▶ Prompt A: In the Haskell thread, rewrite the paragraph that begins "The key idea here is" more briefly, keeping its main facts.

▶ Reading passage:
-------
Implementing liftM2 in Haskell

Question

For an exercise, I've been trying to implement liftM2 using just the functions ap and liftM. The functions are defined as:

ap :: IO (a -> b) -> IO a -> IO b
liftM :: (a -> b) -> IO a -> IO b

liftM2 :: (a -> b -> c) -> IO a -> IO b -> IO c

I can easily do liftM2 using do notation but not sure how to do it using just ap and liftM. I was thinking of having the result be something that looks like this:

liftM2 f a b = liftM (_) (ap _ a)

I'm confused on how to mess with f, which is (a -> b -> c) such that I can just turn a to b and b to c. Thank you.

Answer 1

The general pattern is transforming

liftMn f a1 ... an

into

f <$> a1 <*> ... <*> an
-- i.e., more precisely
(... ((f <$> a1) <*> a2) ... <*> an)

where <$> is liftM (AKA fmap) and <*> is ap.

Hence, for n=2 we get

(f `liftM` a1) `ap` a2
-- i.e.
ap (liftM f a1) a2

Checking the types:

f :: t1 -> t2 -> r
liftM f :: IO t1 -> IO (t2 -> r)
a1 :: IO t1
liftM f a1 :: IO (t2 -> r)
ap (liftM f a1) :: IO t2 -> IO r
a2 :: IO t2
ap (liftM f a1) a2 :: IO r

The key idea here is to read f :: t1 -> t2 -> r as f :: t1 -> (t2 -> r) so that liftM f :: IO t1 -> IO (t2 -> r) follows. Note the function type inside the IO. We can then "distribute" IO over -> using ap, so that we can apply a2 :: IO t2.

Answer 2

I think it's worth noting that your initial guess,

liftM2 f a b = liftM (_) (ap _ a)

isn't really that far off. But ap isn't quite the right place to start for that shape. Rather, consider

pairIO :: IO a -> IO b -> IO (a, b)
pairIO m n = do
  a <- m
  b <- n
  return (a, b)

Now, you can write

liftM2 :: (a -> b -> c) -> IO a -> IO b -> IO c
liftM2 f m n = liftM _ (pairIO m n)

GHC will tell you that it needs

_ :: (a, b) -> c

and you should be able to fill that very easily.

This actually reflects a common alternative formulation of the notion of an "applicative Functor":

class Functor f => Monoidal f where
  pur :: a -> f a
  pair :: f a -> f b -> f (a, b)

This class turns out to be equivalent in power to the standard Applicative class.

---

It turns out that you can actually combine actions in various ways, thanks to the Monoidal associative law. This looks like

xs `pair` (ys `pair` zs) = jigger <$> ((xs `pair` ys) `pair` z's)
-------
▶ Data:
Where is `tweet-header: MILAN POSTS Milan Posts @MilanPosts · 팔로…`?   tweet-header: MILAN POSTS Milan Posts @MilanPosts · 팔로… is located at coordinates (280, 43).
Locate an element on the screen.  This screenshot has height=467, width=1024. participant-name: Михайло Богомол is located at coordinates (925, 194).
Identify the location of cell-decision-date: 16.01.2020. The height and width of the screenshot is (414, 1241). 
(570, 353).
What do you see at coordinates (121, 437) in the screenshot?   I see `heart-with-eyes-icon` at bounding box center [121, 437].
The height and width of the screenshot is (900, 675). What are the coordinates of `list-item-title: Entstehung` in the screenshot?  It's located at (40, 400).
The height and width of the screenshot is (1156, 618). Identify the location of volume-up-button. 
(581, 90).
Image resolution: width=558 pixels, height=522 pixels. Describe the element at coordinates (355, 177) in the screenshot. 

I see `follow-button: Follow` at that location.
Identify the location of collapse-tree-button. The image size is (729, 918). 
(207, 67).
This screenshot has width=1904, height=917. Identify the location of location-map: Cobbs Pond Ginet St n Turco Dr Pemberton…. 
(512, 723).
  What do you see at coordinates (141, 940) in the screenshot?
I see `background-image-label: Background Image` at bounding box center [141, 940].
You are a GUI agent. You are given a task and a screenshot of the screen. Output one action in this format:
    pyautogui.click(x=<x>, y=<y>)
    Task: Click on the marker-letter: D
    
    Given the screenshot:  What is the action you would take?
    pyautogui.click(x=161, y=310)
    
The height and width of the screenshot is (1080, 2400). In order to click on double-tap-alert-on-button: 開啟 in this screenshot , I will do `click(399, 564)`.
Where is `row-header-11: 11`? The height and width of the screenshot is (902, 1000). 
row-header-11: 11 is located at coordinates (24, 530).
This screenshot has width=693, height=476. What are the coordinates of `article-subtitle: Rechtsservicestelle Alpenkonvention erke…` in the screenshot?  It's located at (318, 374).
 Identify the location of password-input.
-------
▶ Prompt B: Reproduce the rows verbatim, starting at the first row and ending at the row that contains "center [141, 940].".

▶ Response A: Read f :: t1 -> t2 -> r as f :: t1 -> (t2 -> r). That yields liftM f :: IO t1 -> IO (t2 -> r), which is a function type inside IO. Then ap distributes IO over ->, so a2 :: IO t2 can be applied.

▶ Response B:
Where is `tweet-header: MILAN POSTS Milan Posts @MilanPosts · 팔로…`?   tweet-header: MILAN POSTS Milan Posts @MilanPosts · 팔로… is located at coordinates (280, 43).
Locate an element on the screen.  This screenshot has height=467, width=1024. participant-name: Михайло Богомол is located at coordinates (925, 194).
Identify the location of cell-decision-date: 16.01.2020. The height and width of the screenshot is (414, 1241). 
(570, 353).
What do you see at coordinates (121, 437) in the screenshot?   I see `heart-with-eyes-icon` at bounding box center [121, 437].
The height and width of the screenshot is (900, 675). What are the coordinates of `list-item-title: Entstehung` in the screenshot?  It's located at (40, 400).
The height and width of the screenshot is (1156, 618). Identify the location of volume-up-button. 
(581, 90).
Image resolution: width=558 pixels, height=522 pixels. Describe the element at coordinates (355, 177) in the screenshot. 

I see `follow-button: Follow` at that location.
Identify the location of collapse-tree-button. The image size is (729, 918). 
(207, 67).
This screenshot has width=1904, height=917. Identify the location of location-map: Cobbs Pond Ginet St n Turco Dr Pemberton…. 
(512, 723).
  What do you see at coordinates (141, 940) in the screenshot?
I see `background-image-label: Background Image` at bounding box center [141, 940].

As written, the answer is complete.